Q. How long will my court date last? Most people are surprised to find out that a court appearance is 95 percent waiting and 5 percent action. If your case is set for 1 pm, you might not have your case called until 2:30 pm. Once your case is called, unless there is a pre-trial hearing or a trial, you will stand before the judge from anywhere between 30 seconds and 10 minutes. A lot of the negotiation and discussion happens prior to or after your case happens.
Q. Why did my lawyer go speak to the judge without me? This is called a bench conference where your attorney may want to speak to the judge and prosecutor without making a record. Some things are better discussed outside of the ear of the public, and not on an official court record. Good plea deals, favorable sentences, and strong advocacy happens at the bench. This is not something to be worried about. If you really want to hear the conversation, you are entitled to approach the bench as well, but it is usually more effective to allow your attorney the chance to speak to the judge and prosecutor without you present.

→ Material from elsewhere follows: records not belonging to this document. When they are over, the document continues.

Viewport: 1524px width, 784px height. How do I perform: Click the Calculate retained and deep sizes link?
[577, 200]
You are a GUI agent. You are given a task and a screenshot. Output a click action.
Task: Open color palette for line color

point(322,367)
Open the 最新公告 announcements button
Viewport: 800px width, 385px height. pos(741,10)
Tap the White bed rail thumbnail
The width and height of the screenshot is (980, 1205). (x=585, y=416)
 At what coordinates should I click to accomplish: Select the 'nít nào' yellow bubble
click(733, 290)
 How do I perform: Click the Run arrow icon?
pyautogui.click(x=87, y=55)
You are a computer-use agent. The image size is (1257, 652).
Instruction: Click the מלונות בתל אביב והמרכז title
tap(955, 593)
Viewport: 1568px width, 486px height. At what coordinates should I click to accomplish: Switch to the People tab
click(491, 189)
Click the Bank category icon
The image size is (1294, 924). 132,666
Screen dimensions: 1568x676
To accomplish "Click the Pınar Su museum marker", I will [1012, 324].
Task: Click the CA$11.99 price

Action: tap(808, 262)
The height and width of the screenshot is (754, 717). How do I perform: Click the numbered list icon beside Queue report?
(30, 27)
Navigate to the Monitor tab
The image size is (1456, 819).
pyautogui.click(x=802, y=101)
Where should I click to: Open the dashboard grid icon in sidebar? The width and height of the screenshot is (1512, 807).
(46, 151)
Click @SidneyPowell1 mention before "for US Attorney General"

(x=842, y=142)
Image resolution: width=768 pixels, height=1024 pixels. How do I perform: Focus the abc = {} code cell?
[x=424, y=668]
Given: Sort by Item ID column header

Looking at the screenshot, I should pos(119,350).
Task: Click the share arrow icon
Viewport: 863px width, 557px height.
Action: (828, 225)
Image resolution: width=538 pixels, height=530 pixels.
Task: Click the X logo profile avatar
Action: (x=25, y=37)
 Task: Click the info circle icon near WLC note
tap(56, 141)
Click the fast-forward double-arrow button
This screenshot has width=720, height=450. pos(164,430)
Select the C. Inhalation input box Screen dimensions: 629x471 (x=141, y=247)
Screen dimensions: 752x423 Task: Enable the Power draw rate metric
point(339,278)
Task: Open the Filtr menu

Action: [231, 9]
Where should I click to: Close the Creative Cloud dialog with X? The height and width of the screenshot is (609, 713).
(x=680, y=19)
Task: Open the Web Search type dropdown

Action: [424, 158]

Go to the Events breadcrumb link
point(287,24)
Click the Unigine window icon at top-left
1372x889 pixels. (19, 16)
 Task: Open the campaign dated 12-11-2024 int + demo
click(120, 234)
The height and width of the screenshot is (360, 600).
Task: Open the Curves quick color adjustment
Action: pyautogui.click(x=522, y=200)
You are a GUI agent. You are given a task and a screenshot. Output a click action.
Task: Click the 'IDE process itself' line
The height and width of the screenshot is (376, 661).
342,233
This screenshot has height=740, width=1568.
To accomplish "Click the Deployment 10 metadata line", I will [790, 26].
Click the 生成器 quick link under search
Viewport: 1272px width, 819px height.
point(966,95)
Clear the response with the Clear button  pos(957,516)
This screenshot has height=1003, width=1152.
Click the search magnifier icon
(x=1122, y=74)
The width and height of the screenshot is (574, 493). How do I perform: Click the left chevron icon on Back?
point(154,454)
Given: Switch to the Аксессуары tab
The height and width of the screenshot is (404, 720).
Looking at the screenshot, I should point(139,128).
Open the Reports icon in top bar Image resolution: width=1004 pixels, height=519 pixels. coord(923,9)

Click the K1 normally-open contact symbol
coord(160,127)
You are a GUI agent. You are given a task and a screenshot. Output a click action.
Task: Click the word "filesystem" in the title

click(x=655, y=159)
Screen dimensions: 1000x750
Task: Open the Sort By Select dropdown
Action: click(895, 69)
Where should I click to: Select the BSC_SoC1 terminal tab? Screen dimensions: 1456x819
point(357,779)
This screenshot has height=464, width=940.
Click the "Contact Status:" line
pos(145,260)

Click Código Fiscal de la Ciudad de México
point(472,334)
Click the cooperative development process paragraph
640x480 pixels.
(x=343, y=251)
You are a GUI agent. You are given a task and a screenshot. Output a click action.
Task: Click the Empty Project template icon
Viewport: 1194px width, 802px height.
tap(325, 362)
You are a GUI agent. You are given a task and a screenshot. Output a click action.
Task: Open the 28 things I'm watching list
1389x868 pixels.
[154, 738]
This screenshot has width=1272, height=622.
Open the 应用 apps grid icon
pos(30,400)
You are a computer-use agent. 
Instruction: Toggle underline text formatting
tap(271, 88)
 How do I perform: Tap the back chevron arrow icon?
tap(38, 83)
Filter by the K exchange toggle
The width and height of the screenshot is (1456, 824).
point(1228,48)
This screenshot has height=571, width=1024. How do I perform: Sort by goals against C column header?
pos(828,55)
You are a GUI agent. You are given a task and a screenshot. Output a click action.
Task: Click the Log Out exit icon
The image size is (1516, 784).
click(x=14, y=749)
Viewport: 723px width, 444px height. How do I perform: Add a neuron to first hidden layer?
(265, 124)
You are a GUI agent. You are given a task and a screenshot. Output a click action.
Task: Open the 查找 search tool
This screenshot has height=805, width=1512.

Q. Am I going to jail or prison? Most first offenders who commit misdemeanor offenses do not go to jail. This statement is thrown out the window in certain courthouses, and in front of certain judges. If you're charged with a felony, then all bets are off; Michigan felonies are subject to the Michigan sentencing guidelines. Certain felonies have mandatory prison, which cannot be avoided.
Q. Is my case going to be a trial? Most cases do not go to trial, but going to trial is not something to fear. If you've been charged with a crime, and the facts do not meet the elements of the offense, then a trial may be appropriate in your case. You can have a trial by judge or jury. Each type of trial has it's relative strengths and weaknesses.